Венера сегодня, так же как Земля несколько миллиардов лет назад, кажется мне похожей на оранжерею, в которой есть все — грунт, влага, тепло, но нет жизни. И мы своими руками бросим семена жизни на Венеру, и тогда безжизненная оранжерея превратится в цветущий сад. Земная растительность, унаследовавшая закалку своих далеких предков, наверняка приживется там и преобразует планету, точнее — ее биогеносферу. Она сделает там то же, что сделала на Земле в прошлом: создаст плодородные почвы, обогатит атмосферу кислородом, уменьшит в ней содержание углекислоты. По моим расчетам, уже через несколько десятилетий люди смогут жить на Венере так же, как сейчас они живут на Земле. И тогда начнется заселение Венеры. Раньше, когда людям на Земле становилось тесно, они переселялись в новые места. Но недалеко то время, когда вся Земля окажется заселенной одинаково плотно, и тогда наступит время космических переселений: люди начнут расселяться по «поясу жизни».

Ближайшая задача человечества, по-моему, и заключается в освоении других планет, в освоении космоса.

Я очень высокого мнения о людях, я верю в конечное торжество разума над всеми темными стихийными силами, над всеми, дорогой мой Джефферс, — и природными, и человеческими. Я верю, что люди изживут, как здоровый организм изживает кратковременные недуги, страсть к властолюбию, к деспотии, к стяжательству, чем так славны были прошлые века, что не останется среди людей честолюбцев, завистников, клеветников, карьеристов. Я верю, что двигать человеческими стремлениями и желаниями будет прежде всего забота об общем благе, забота человека о человечестве!..

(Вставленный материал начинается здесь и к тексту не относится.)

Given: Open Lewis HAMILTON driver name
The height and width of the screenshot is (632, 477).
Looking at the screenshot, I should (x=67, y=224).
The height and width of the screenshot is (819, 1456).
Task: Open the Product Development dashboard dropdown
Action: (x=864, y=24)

Я не оговорился, дорогой Джефферс, сказав о кратковременных недугах — ведь человечество еще в юном возрасте; ему предстоит жить гораздо дольше, чем оно прожило, и сделать неизмеримо больше, чем оно сделало. И чем скорее мы избавимся от болезней роста, тем будет лучше…

Но все это еще не объясняет вам, почему я держу свой замысел в тайне. Я хочу, Джефферс, чтобы история Венеры была лучше, человечней, чем история Земли. Я хочу, чтобы она началась с коммунизма и чтобы никогда не ступила на Венеру нога человека, которому чужды коммунистические идеалы, коммунистическая мораль.

… К тому времени, когда Батыгин кончил свой рассказ, совсем стемнело. С океана веяло прохладой. Где-то далеко, у самого горизонта, шел атомоход, и созвездие желтых огней медленно перемещалось по черной кромке воды. А выше него, среди мелких металлических звезд, плыл необычно крупный раскаленный докрасна Марс — тускло-красная дорожка шла от него по черной глади через весь океан и упиралась в берег…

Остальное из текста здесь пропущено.